New research from Ireland reveals that 12% of women who took the abortion pill between January 2019 and December 2022 required a visit to an emergency room due to complications.
KEY TAKEAWAYS:
- Recent research from Ireland about the abortion pill showed 12% of women went to the ER for bleeding or infection. In addition, 16% suffered incomplete abortions.
- This percentage corresponds with a recent U.S. insurance database analysis from the EPPC, showing a nearly 11% “serious adverse events” rate after taking the abortion pill.
- The Pro Life Campaign has requested an urgent meeting with Ireland’s Minister of Health regarding the Irish study’s findings.
THE DETAILS:
The research, published in the Irish Journal of Sociology, is a retrospective review of cases of in-patient abortion pill use up to 12 weeks of gestation. Researchers analyzed data from a single tertiary hospital in Ireland from January 1, 2019, to December 31, 2022. It included 149 women who each underwent a pre-abortion consultation with an OB/GYN prior to taking the abortion pill. Twelve percent (12%) of the women presented to an emergency department for concerns with infection or bleeding.
In addition, the Health Service Executive told Deputy Carol Nolan TD that from 2019-2024, there were 29 incidents where “moderate harm” was reported for women undergoing abortions.
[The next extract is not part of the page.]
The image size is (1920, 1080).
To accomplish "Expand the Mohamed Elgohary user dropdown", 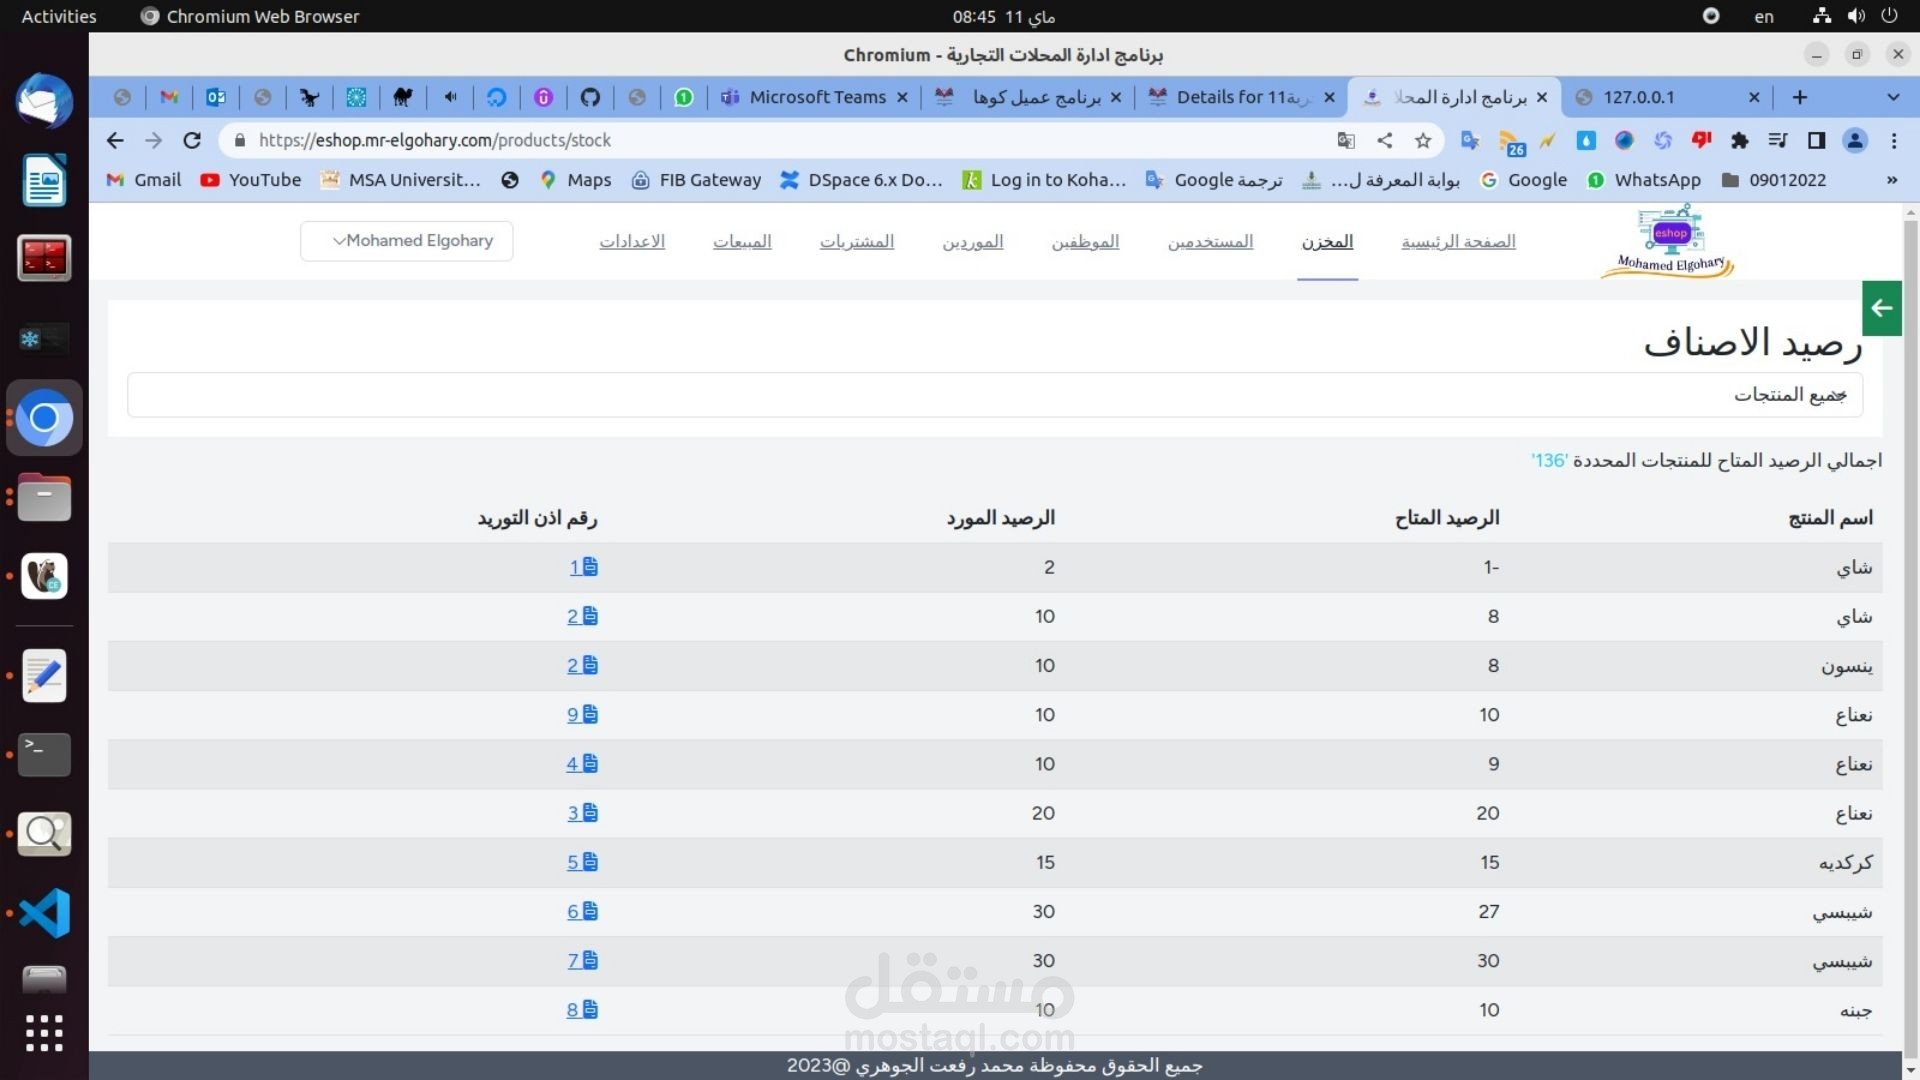I will tap(407, 241).
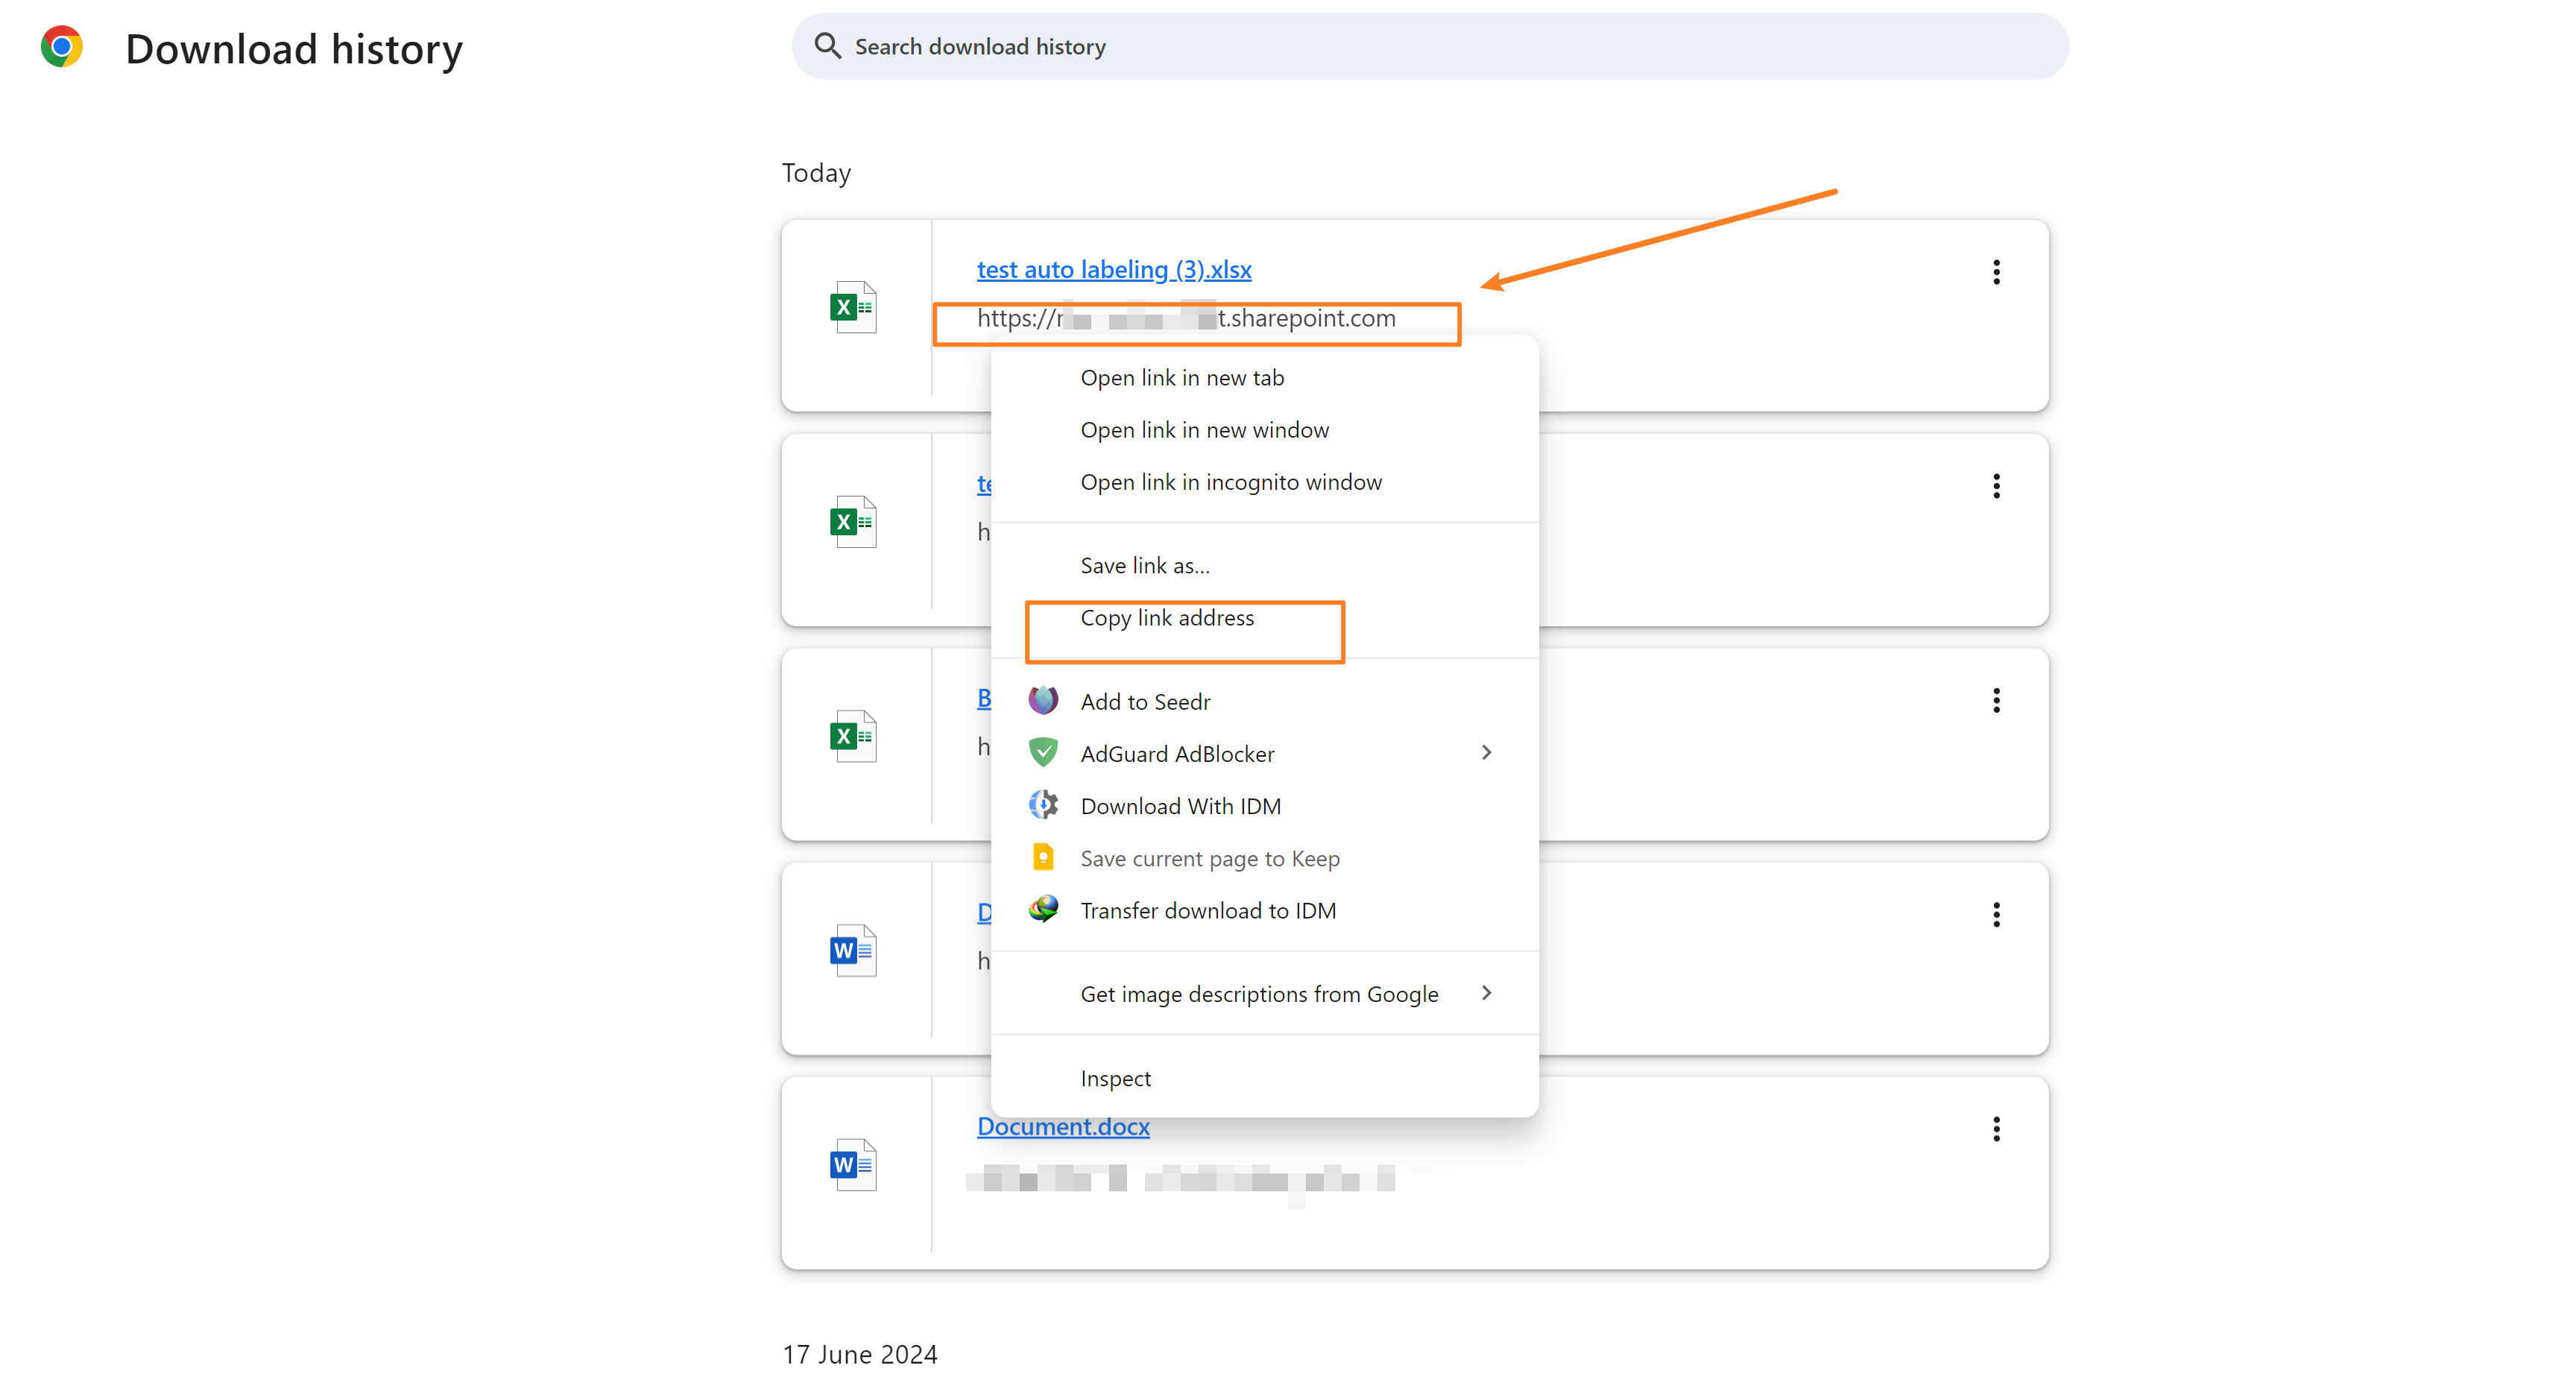This screenshot has width=2576, height=1380.
Task: Open three-dot menu of the third download
Action: [1996, 700]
In addition to the 18 women who suffered complications that led to emergency department visits, 24 of the 149 women had incomplete abortions (16%); these were completed either with additional doses of misoprostol or follow-up surgical abortions.
COMMENTARY:
“These findings taken together are very troubling and should prompt a serious official response,” said Pro Life Campaign spokesperson, Eilís Mulroy. “The reply to the recent Parliamentary Questions showing that for 29 women since 2019, the damage done to them by the abortion they had reached the level of ‘moderate harm’ includes an increased length of stay in hospital and the possibility of ‘causing permanent or long-term harm or loss of function’ for the woman.”
Mulroy continued, “The possibility of such an outcome is very serious for the women involved. It raises the question: why is there little or no public discussion on this and other deeply troubling effects of the new abortion law previously raised?”
The Pro Life Campaign has called for a meeting to discuss the study’s findings and any other developments in the Irish abortion law.
“In the interests of women’s health and the lives of unborn babies, those in positions of power need to start acknowledging what’s happening under the new law, including the massive increase in abortions and the adverse consequences of abortion on women that are not being faced,” said Mulroy. “The Pro Life Campaign is requesting an urgent meeting with the Minister for Health to discuss the matter.”
THE BIGGER PICTURE:
These findings mirror those of an April 2025 analysis published by the Ethics and Public Policy Center (EPPC), which found that nearly 11% of women (10.93%) experienced sepsis, infection, hemorrhaging, or other serious or life-threatening adverse events within 45 days of taking the abortion pill, based on an insurance claims database. This rate is 22 times higher than the “less than 0.5 percent” serious adverse events rate reported by the FDA on the mifepristone label.
What these studies show is that the abortion pill is likely more dangerous for women than they realize.